Multi-tenancy tiene fama de ser difícil. No lo es, si te comprometes con cuatro reglas desde el principio.
La fama viene de sistemas que añaden multi-tenancy después del hecho — agregando columnas de tenant a tablas existentes, pasando contexto de tenant a través de capas que no fueron diseñadas para eso, y descubriendo edge cases un cliente enojado a la vez. El enfoque de Quotery es diferente: cada business model fue diseñado con multi-tenancy desde el día uno. La columna de tenant no es una idea tardía; es tan fundamental como la clave primaria.
Regla uno: cada fila lleva tenant
Todo business model no-auth tiene tenant = ForeignKey('tenants.Tenant', ...). Sin excepción fuera del auth. Si una fila de negocio existe y no sabe su tenant, es bug.
Esta regla se aplica por convención y code review, no por la base de datos — pero la aplicación es estricta. Cada model en api/<app>/models/ que hereda de BaseModel o tiene FK de tenant o tiene una razón explícita y documentada para no tenerlo (models de auth, configuración del sistema). Los nuevos contribuyentes aprenden esta regla en su primera revisión de PR. Es la invariante estructural más importante del codebase.
Regla dos: los services filtran, las views no
Cada función de service acepta tenant= y aplica el filtro.
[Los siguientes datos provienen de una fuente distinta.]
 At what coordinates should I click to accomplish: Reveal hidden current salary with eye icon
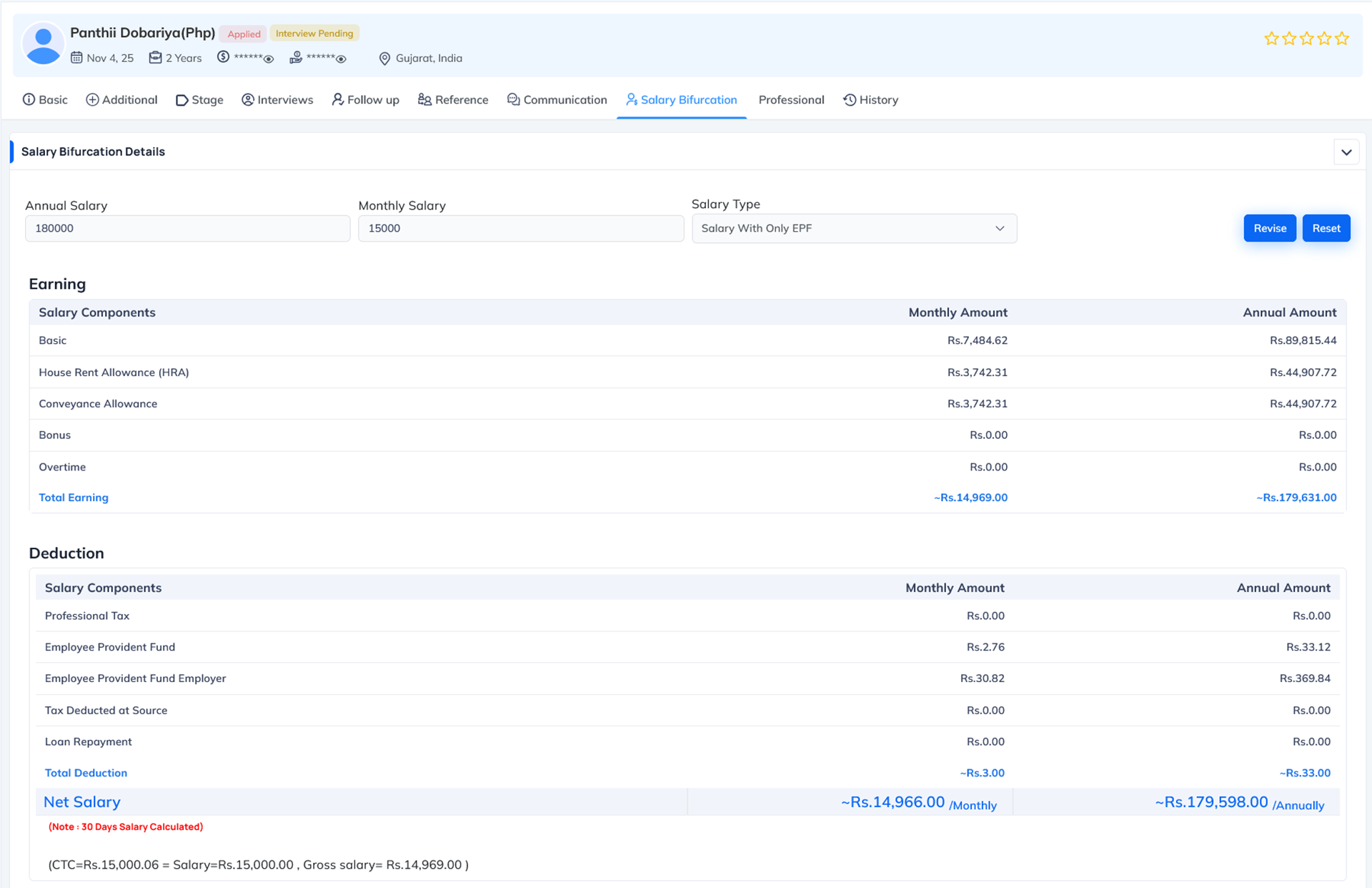[x=269, y=59]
La view es transporte tonto: resuelve request.user.tenant, lo pasa al service, confía en la capa.
Esta separación es lo que mantiene el codebase mantenible. Si las views filtraran, tendrías que auditar cada view para verificar el aislamiento de tenant. Si los models filtraran (vía un manager personalizado), perderías la capacidad de escribir consultas cross-tenant para fines administrativos. Al centralizar el filtrado de tenant en la capa de service, hay exactamente un lugar para verificar que cada consulta está scopeada: la función de service que es dueña de la consulta.
Regla tres: cross-tenant devuelve 404, no 403 Si un usuario pide un recurso que existe en el tenant de otro, la API devuelve 404, no 403. Devolver 403 filtra que el recurso existe. 404 lo trata como inexistente, que es lo que el usuario debería ver.
Este es un argumento de seguridad por oscuridad que es realmente correcto en este contexto. Un 403 dice 'no tienes permiso para ver esto, pero existe.' Un atacante determinado puede usar respuestas 403 para mapear qué tenants tienen qué recursos. Un 404 dice 'esto no existe en tu universo.' Es indistinguible de un recurso genuinamente inexistente. La capa de service logra esto filtrando consultas por tenant y lanzando DoesNotExist cuando la consulta filtrada retorna vacía — nunca verificando ownership después de la recuperación.
Regla cuatro: el tenant no va en la URL
No hay prefijo /api/t/<slug>/.... El tenant se deriva del cookie de sesión. URLs limpias, bookmarks portables, sin espacio para un URL-swap attack.
El enrutamiento de tenant por URL es común (Slack, por ejemplo) pero introduce una clase de bugs donde un usuario guarda un bookmark, lo comparte, y accidentalmente revela su contexto de tenant — o peor, donde una URL fabricada permite que un usuario intente acceder a otro tenant cambiando el slug. La resolución de tenant por sesión elimina esta superficie de ataque por completo. El usuario se autentica, la sesión lleva el tenant, y cada solicitud subsiguiente está automáticamente scopeada. El usuario nunca ve ni piensa en su identificador de tenant.